Challenges of GCP Compliance : Human Protection and Data Integrity

Arun Bhatt, Consultant, Clinical Research & Development

Compliance to GCP, the international ethical and scientific standard for conduct of clinical research, rests on ensuring human protection and data integrity.

Human protection depends on protection rights, safety, and well-being of trial subjects. The rights include: right to 1) safe, considerate and respectful care 2) expect confidentiality  of  all communications and records 3) know the physician responsible for coordinating  care 4) receive complete information about diagnosis, treatment, and prognosis from the physician, in terms that are easily understood by the  patient or legally authorized representative 5)  receive information necessary to give informed consent prior to any procedure or treatment, including a description of the procedure or treatment, any potential risks or benefits, the probable duration of any incapacitation, and any alternatives 6) routine services when hospitalized in connection with research protocol 7) know in advance what appointment times and physicians are available and where to go for continuity of care 8)  receive appropriate assessment of and treatment for medical conditions 9) refuse to participate in research 10) to be informed of the medical consequences of these actions, including possible dismissal from the study and discharge from the Clinical Center. If discharge would jeopardize patient’s health, have the right to remain under care until discharge or transfer is medically advisable. 11) to be transferred to another facility when the patient’s participation in the Clinical Center study is terminated.

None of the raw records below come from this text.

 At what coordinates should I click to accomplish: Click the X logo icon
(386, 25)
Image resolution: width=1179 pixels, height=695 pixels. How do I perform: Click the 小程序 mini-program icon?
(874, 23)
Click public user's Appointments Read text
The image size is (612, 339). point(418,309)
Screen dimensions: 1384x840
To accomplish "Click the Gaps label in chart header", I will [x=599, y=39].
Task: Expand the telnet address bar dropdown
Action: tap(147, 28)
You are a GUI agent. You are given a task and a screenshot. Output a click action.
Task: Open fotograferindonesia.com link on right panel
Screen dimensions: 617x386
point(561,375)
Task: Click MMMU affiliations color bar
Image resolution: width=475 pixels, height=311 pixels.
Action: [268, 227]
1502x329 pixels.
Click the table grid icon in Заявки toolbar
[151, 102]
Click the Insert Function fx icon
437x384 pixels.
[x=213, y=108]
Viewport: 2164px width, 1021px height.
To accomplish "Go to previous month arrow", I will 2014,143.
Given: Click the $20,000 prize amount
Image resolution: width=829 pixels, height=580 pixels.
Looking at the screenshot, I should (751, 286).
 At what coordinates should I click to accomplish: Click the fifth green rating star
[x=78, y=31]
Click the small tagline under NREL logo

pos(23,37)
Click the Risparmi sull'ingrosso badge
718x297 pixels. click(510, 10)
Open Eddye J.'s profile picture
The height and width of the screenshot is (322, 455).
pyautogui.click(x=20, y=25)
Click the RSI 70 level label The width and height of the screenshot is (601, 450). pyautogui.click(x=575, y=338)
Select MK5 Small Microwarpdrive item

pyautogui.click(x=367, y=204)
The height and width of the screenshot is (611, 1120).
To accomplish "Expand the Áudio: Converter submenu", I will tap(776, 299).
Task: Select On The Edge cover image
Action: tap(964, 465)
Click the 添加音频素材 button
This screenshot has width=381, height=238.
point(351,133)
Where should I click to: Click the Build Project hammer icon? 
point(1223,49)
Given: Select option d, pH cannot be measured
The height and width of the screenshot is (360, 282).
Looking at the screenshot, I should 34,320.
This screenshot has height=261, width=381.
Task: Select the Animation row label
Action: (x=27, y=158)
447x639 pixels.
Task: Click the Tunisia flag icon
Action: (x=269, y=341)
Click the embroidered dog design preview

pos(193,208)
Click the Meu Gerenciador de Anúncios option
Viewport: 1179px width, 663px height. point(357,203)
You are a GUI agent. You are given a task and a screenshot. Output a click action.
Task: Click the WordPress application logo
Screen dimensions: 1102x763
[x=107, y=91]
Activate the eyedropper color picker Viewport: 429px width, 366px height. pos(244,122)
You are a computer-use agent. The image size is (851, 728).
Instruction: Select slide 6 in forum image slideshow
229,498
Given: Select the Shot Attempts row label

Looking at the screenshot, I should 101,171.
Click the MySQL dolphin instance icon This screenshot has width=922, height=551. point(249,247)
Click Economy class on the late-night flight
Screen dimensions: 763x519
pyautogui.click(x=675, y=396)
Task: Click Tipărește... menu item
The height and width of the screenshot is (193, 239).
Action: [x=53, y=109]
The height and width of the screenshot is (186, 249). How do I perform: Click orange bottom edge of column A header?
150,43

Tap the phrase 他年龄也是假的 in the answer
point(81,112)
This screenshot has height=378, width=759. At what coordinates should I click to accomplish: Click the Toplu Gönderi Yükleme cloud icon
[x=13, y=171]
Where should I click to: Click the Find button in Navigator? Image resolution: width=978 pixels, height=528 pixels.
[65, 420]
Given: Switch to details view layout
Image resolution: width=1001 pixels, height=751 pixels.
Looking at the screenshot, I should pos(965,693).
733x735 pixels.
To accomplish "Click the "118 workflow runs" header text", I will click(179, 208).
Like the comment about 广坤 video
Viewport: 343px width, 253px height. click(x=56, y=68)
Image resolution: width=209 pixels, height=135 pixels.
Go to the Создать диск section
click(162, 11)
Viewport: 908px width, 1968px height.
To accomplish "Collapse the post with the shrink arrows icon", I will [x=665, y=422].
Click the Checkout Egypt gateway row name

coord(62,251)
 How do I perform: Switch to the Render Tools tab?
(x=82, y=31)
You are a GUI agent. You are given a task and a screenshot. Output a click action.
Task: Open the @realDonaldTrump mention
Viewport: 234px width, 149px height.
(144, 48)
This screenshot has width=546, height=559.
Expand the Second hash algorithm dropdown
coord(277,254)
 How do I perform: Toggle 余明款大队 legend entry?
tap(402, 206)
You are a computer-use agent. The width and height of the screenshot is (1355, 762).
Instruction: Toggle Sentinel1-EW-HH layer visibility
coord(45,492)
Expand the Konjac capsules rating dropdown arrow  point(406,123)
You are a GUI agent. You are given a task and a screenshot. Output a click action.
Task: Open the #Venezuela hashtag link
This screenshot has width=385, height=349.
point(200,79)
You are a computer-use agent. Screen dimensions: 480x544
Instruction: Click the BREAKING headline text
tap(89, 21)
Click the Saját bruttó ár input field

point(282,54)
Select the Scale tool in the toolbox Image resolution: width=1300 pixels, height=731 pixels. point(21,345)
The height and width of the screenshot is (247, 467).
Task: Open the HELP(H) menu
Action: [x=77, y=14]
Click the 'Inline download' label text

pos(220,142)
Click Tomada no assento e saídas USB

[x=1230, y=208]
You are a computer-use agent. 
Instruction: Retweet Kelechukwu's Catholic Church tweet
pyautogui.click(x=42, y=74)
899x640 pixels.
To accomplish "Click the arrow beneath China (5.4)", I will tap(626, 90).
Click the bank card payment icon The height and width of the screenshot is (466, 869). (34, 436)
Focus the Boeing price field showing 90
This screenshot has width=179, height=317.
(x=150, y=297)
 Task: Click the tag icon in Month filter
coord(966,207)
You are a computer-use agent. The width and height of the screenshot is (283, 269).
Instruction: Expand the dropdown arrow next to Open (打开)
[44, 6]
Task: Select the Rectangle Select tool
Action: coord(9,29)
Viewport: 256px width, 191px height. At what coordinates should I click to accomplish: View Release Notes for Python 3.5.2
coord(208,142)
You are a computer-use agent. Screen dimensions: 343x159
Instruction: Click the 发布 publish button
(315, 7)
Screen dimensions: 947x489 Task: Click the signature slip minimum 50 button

This bill of rights should be adapted to Indian conditions with inclusion of some special rights e.g. compensation for trial related injury, special protection and care as vulnerable subjects, ancillary care, and post-trial access. The Ethics Committees and the investigator have prime responsibility for educating the clinical trial participants about their rights and safeguarding these rights during conduct of clinical research.

Data integrity requires quality in clinical trial design, conduct. handled, and stored in a way that allows its accurate reporting, interpretation, and verification. The investigator should ensure the accuracy, completeness, legibility, and timeliness of the data. The sponsor is responsible for ensuring that clinical trials are conducted and data are generated, documented (recorded), and reported in compliance with the protocol, GCP, and the applicable regulatory requirements.

In India, in the last 5 years the media reports and the court proceedings have highlighted the issues of patient safety and ethical deviations in clinical trials. Compliance to GCP continues to be a challenge in Indian institutions. There is an urgent need to invest in quality initiatives - education, training, certification, accreditation - of key stakeholders to boost quality of clinical trial conduct and to improve compliance to GCP standards.